By choosing Paul Ryan to be his running mate, Mitt Romney has made a bold statement about his values and the policies he intends to promote if elected. As much as the former Governor would like to continue dodging specifics for the next four months, he has now officially yoked himself to the Ryan Budget, which while very flawed, is a much more specific proposal than anything his campaign has released. I analyzed the impact of the Ryan Plan last year when it was adopted by the House, and it is worth revisting its implications now that it has become the unofficial Romney Plan.
The media has already taken to calling it “bold” and “courageous” which seems to be establishing a pretty low bar as I’ve never considered it particularly brave to tax rich people less while cutting services to poor people. I’m not going to go through all of things that are wrong with the GOP budget, instead I simply want to make a couple of points about what it actually does, as opposed to what Republicans and Fox News will say that it does.
The budget does, in fact, dramatically cut government spending and reduce the long-term debt burden. It does this by cutting funding to social programs and shifting a huge percentage of the future cost of healthcare onto individuals. And these cuts are much larger than they need to be because Ryan also includes a massive tax cut for the wealthy. The non-partisan CBO analysis explained the cuts inherent in their plan to privatize Medicare:
Under the proposal, most elderly people would pay more for their health care than they would pay under the current Medicare system. For a typical 65-year-old with average health spending enrolled in a plan with benefits similar to those currently provided by Medicare, CBO estimated the beneficiary’s spending on premiums and out-of-pocket expenditures as a share of a benchmark:…By 2030, the beneficiary’s spending would be 68 percent of that benchmark under the proposal, 25 percent under the extended-baseline scenario.
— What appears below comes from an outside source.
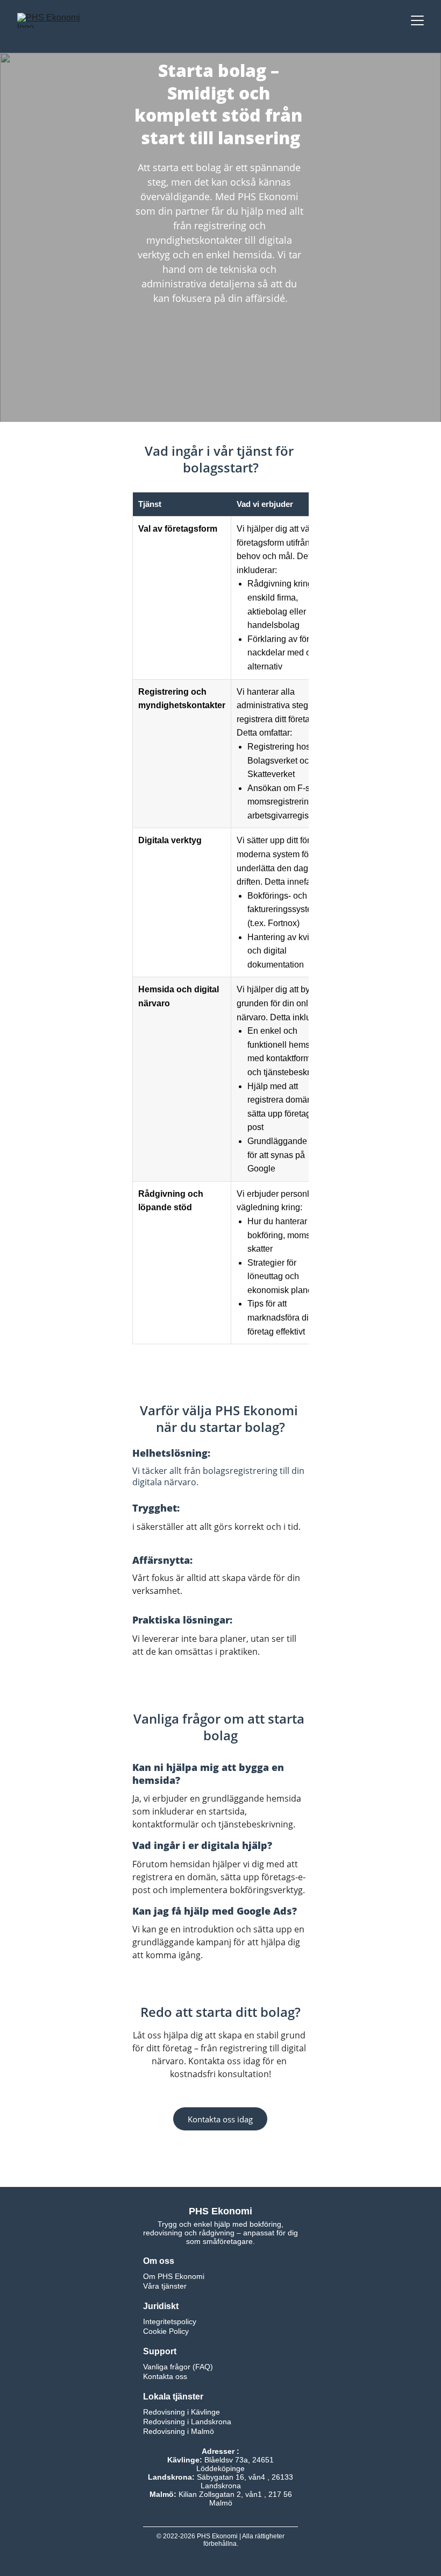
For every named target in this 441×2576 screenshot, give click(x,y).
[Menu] (417, 20)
So seniors will see their out-of-pocket healthcare costs increase over 40%. Anyone who says this doesn’t happen is lying. It’s important to note that the Republican plan makes no attempt to limit the increasing costs of healthcare, they simply shift more and more of those costs onto individuals. The same goes for Medicaid, which is primarily a program for the low-income disabled and elderly. CBO reports:
Federal payments for Medicaid under the proposal would be substantially smaller than currently projected amounts…Even with additional flexibility, however, the large projected reduction in payments would probably require states to decrease payments to Medicaid providers, reduce eligibility for Medicaid, provide less extensive coverage to beneficiaries, or pay more themselves than would be the case under current law.
I want to point out that much of the savings the GOP plan purports to generate is very long-term, while the social program cuts and upper income tax breaks occur now. This is a trick that politicians use, knowing full well that long-term cuts never materialize. It’s the classic “my diet starts tomorrow” problem. So in the short and medium term, the GOP budget actually adds to the debt. That’s right, it’s less fiscally responsible within the actual 10-year budget window. The CBO analysis is below:
![](http://bosserman.files.wordpress.com/2011/04/gop-debt.jpg)
I’ve highlighted the debt levels with the red arrows, but I’ve also used the blue box to show the levels of spending in the GOP plan as a percentage of GDP. You may recall that every Republican senator recently voted to amend the constitution, forbidding Congress from spending more than 18% of GDP. You’ll notice that by that standard, the GOP budget is actually unconstitutional for at least the next 30 years.
The last thing I want to note about the budget is that a lot of the numbers and predictions fall somewhere between extremely optimistic and complete fantasy land. I won’t go through them all, but as an example, they cite a Heritage Foundation analysis predicting that this plan will unleash the market’s animal spirits and spur massive economic growth. Specifically, the Heritage report predicts that it will bring unemployment down to 2.8 percent. That’s so outrageously impossible that it should give you insight into the veracity of the analysis they’re using. Below is a graph of unemployment, for a bit of context. The last time it was at 2.8 percent was August of 1953.